Birgitte Hjort Sørensen is already sitting in a booth at the back of a Japanese restaurant when I arrive for our lunch in Mayfair. It was her choice of venue and I'd assumed it was because sushi is the preferred diet of calorie-conscious actresses on perpetual detox.

But I notice Sørensen, 31, already has a glass of champagne in front of her and a twinkle in her eye. Another glass is immediately produced by a solicitous waiter. We clink and each take a swig.

It rapidly becomes clear that we are going to get along.

Within a few minutes, the Danish actress has told me that she loves London, because "I like the structure – I like knowing that you have to stand on the right side of the escalator," and that she feels "a sort of kindred spirit with journalists" as a result of her most famous television role.

Sørensen plays the crusading reporter Katrine Fonsmark in Borgen, one of the biggest dramatic hits set in Denmark since Hamlet. The series follows the life of the country's fictional first female prime minister, Birgitte Nyborg, as she negotiates the difficulties of coalition both in government and in her marriage.

British audiences have responded in droves to the obvious parallels of coalition politics but arguably what makes Borgen so riveting is its effortless script and intricate subplots. Each episode focuses not just on the main power players, but also on the ambitious backbenchers, spin doctors and idealistic journalists who attempt to mould the story to their own ends.

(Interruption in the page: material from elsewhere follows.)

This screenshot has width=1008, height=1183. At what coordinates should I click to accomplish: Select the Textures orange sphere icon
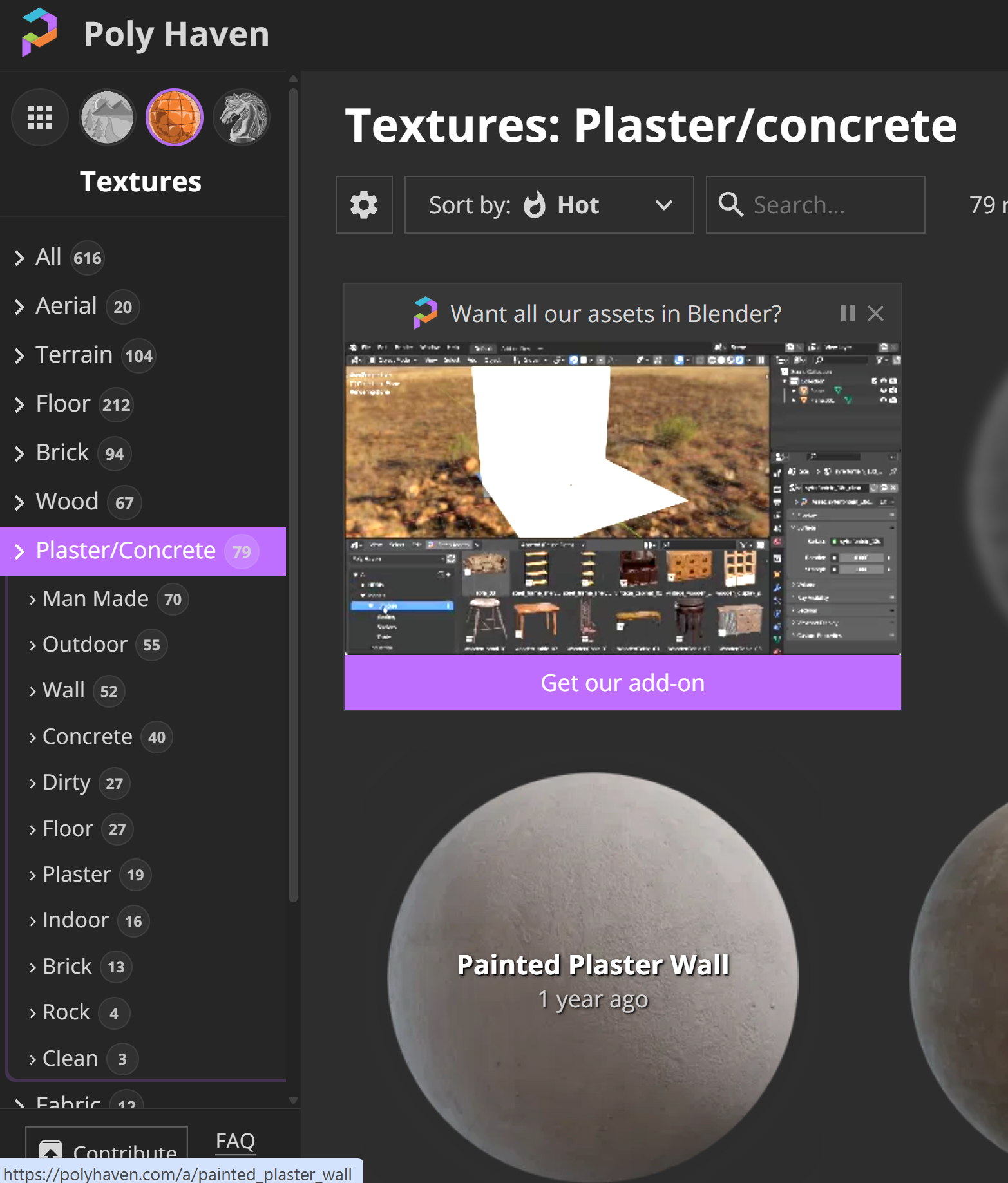[175, 117]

Whereas The Killing was all moody brilliance and dark murderous undercurrents, Borgen is lighter in tone and broader in scope. Yet, underpinning both dramas is a determination to show life as it really is – with all the attendant messy personal relationships, complex characters and 2am Chinese takeaways.

The first two series of Borgen attracted more than a million viewers and scooped a Bafta. Little wonder, then, that the third and final series has fans whipped up into a frenzy of anticipation. Why does Sørensen think Borgen, which started out as a small-scale foreign language programme airing in the twilight zone on BBC4, proved so popular in the UK?

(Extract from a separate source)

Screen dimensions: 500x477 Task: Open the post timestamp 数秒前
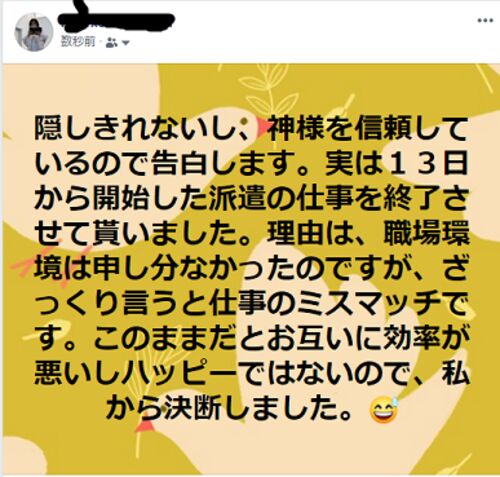(x=78, y=42)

"I was quite surprised," she admits. "It seems to me that you've really taken to the strong female leads and being a working mum. It's my understanding that maternity or paternity leave is more difficult here than at home … Quite a lot of British women stop working when they have children and that is rarely the case in Denmark. We have a very flat, structured way of approaching everything. Nobody's the boss. In a sense, we're all equal."

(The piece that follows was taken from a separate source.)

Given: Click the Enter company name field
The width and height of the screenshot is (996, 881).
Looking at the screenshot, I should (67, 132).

This is actually how Sørensen speaks: Her sentences are constructed like intricate pieces of crochet, the words slotted into place in English that sounds as if it has been lifted from the pages of a period drama. When she orders an avocado and sashimi salad, she does so with all the precision of Dame Judi Dench measuring up a bonnet for the Cranford village fete. Her spoken English was shaped by a childhood diet of gentle English television – she remembers loving Poirot and Miss Marple.

Her fondness for quintessentially British drama has stayed with her. In June she appeared in a feature-length Marple alongside Julia McKenzie. Later this year she will be starring in the 100th episode of Midsomer Murders, a joint production with a Danish TV company, called The Killings of Copenhagen. She's even taking on Shakespeare: in December, she's returning to London to play opposite Tom Hiddleston in Coriolanus at the Donmar.

Before Borgen, she was used to getting character descriptions outlining the necessary attributes as "cute, beautiful, sexy, whatever…" She flaps her hand, swatting away the idea with distaste.

For Katrine Fonsmark, by contrast, the character description was "ambitious, hardworking, exercises too much, eats too little…" Sørensen breaks off and laughs. "Which is certainly not the case for me."

In Borgen, Fonsmark is ethical to the point of extreme stubbornness – scathing of other people's weakness, determined to communicate the true story rather than the lines being spun by those in power. As a journalist, I confess that watching her is both invigorating and rather intimidating.

"The thing with drama is you're allowed to invent people who are maybe slightly better than real people," Sørensen says, kindly. So is she more adept at compromise than her character? She nods. "I do believe you should have principles but it's easier to survive in the long run if you're flexible, in order to not be completely alone in the world."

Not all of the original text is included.